| Document segment |
JP man killed in parking lot fight

HYDE SQ.—Kenneth “Black” Soto, a 19-year-old Jamaica Plain resident who had been involved with the Hyde Square Task Force (HSTF) since he was 6, was stabbed to death in the parking lot of the 7-Eleven at 451 Centre St. on Oct. 16.

Soto “was in the Task Force office last week, celebrating finishing high school and applying to college,” Hyde Square Task Force Executive Director Claudio Martinez told the Gazette.

“He was a lively, positive kid, maybe with a chip on his shoulder that every teen growing up in Hyde Square has to have to survive,” Martinez said. “Kenny by no means would have been considered a member of a gang or a high-impact player,” he said.

According to a press release from the Boston Police Department, Soto was involved in an altercation in the parking lot of the 24-hour convenience store at around 4 a.m. on Oct. 16. When police arrived on the scene, Soto was lying on the floor of the 7-Eleven store in a pool of blood, suffering from an apparent stab wound to the chest, with a group of people administering first aid,” according to the police report.

BPD spokesperson Elaine Driscoll told the Gazette that no arrests have been made and that she does not know what motivated the fight.

While Martinez said he does not know for sure what happened that night, “The story on the street is they were at a club or a party in Providence or around there. Kenny exchanged some words with someone, they followed him home, and when he got out of the 7-Eleven, they were waiting.”

Soto was transported to Brigham and Women’s Hospital, where he was pronounced dead.

| Task list |
1 > According to the news article, at which hospital was Soto pronounced dead?
2 > Transcribe the news article from "JP man killed" up to and including "St. on Oct. 16.".

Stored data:
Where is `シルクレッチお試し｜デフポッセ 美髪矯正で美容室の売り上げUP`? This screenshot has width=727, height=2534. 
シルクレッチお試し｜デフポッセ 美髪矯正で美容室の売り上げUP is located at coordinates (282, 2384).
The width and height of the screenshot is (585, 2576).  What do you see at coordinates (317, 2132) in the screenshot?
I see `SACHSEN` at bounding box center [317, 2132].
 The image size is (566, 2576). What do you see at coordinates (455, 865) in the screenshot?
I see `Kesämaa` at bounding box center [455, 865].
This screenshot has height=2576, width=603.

| Solutions to the exercise |
1 > Brigham and Women's Hospital

2 >
JP man killed in parking lot fight

HYDE SQ.—Kenneth “Black” Soto, a 19-year-old Jamaica Plain resident who had been involved with the Hyde Square Task Force (HSTF) since he was 6, was stabbed to death in the parking lot of the 7-Eleven at 451 Centre St. on Oct. 16.